«Media Freedom Act»: les eurodéputés posent la première brique d’une loi sur la liberté de la presse
Le Parlement européen a voté mardi pour renforcer la transparence et l’indépendance des médias européens le Media Freedom Act (Loi sur la liberté des médias). Il s’agit d’une première étape pour réussir à obliger les États membres à garantir le pluralisme des médias et à protéger leur indépendance vis-à-vis des ingérences gouvernementales, politiques, économiques ou privées, et in fine, à garantir le secret des sources.
Avec notre correspondant à Strasbourg, Jean-Jacques Héry RFI
À la base de cette loi, votée à une large majorité de 448 voix, il y a d’abord un constat que dresse la députée Sabine Verheyen, présidente de la commission Culture, députée du Parti populaire européen (PPE), et rapporteur du texte : « On a beaucoup de pays où les médias sont menacés. On pense à la Hongrie, à la Pologne ou à l’espionnage de journalistes en Grèce ».

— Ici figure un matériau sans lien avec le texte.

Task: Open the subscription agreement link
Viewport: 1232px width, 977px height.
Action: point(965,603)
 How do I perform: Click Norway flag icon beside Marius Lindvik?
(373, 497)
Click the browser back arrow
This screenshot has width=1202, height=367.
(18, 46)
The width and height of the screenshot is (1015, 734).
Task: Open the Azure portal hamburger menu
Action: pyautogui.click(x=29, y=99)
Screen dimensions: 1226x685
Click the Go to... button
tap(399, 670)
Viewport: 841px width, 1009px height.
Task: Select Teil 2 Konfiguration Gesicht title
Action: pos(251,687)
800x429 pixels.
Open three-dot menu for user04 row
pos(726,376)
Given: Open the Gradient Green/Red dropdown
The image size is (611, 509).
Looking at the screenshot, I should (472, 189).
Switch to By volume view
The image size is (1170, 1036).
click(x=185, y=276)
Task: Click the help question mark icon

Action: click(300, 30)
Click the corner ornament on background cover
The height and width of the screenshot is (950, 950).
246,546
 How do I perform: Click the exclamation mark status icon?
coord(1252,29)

Et l’actualité en France est venue souligner l’urgence de défendre les médias, a précisé à la tribune le député vert David Cormand : « Une journaliste arrêtée, son domicile perquisitionné. Un hebdomadaire national racheté par un milliardaire d’extrême droite. Des rédactions vidées de leurs journalistes. Toutes ces situations ont aussi cours dans mon pays : la France ».
Premier volet du texte de l’European Media Freedom Act : l’obligation pour les médias de dire clairement à qui ils appartiennent, une transparence qui se veut garantie d’indépendance. Et puis il met aussi en place des garde-fous : interdiction de la détention de journalistes et des perquisitions pour protéger le secret des sources. Les logiciels espions, du type Pegasus, qui avaient défrayé la chronique il y a deux ans, ne pourront être utilisés qu’exceptionnellement et uniquement si une décision judiciaire le permet, dans des affaires de terrorisme par exemple.
La France veut des dérogations au secret des sources
Les discussions vont maintenant s’engager avec les États membres pour parvenir à un accord définitif. Elles s’annoncent difficiles car au sein du Conseil, et à l’initiative de la France, on voudrait voir beaucoup plus de dérogations au secret des sources, au nom de « la sécurité nationale » notamment.
Pour Agustín Yanel, dirigeant de la Fédération des syndicats des journalistes espagnols, c’est une avancée importante « parce qu’elle inclut une série de mesures que nous avons toujours réclamées. Par exemple, une transparence maximale pour connaître la propriété des médias, une distribution équitable de la publicité institutionnelle, le rejet de l’ingérence politique dans les médias, etc. Mais, répondant aux questions de Carlos Herranz, il regrette qu’elle soit entachée par l’amendement introduit par la France. « Bien qu’une série d’articles positifs aient été introduits, le plus inquiétant c’est l’amendement introduit par la France, auquel certains pays se sont opposés, mais qui a ensuite été approuvé par tous. Il permet d’utiliser l’espionnage contre des journalistes lorsqu’il s’agit de garantir la sécurité nationale. C’est un concept très ambigu qui peut conduire les gouvernements à en faire n’importe quel usage, comme dans l’affaire Pegasus, par exemple. C’est pourquoi nous demandons qu’il soit supprimé. »
L’accord interinstitutionnel final est espéré pour le mois de février 2024.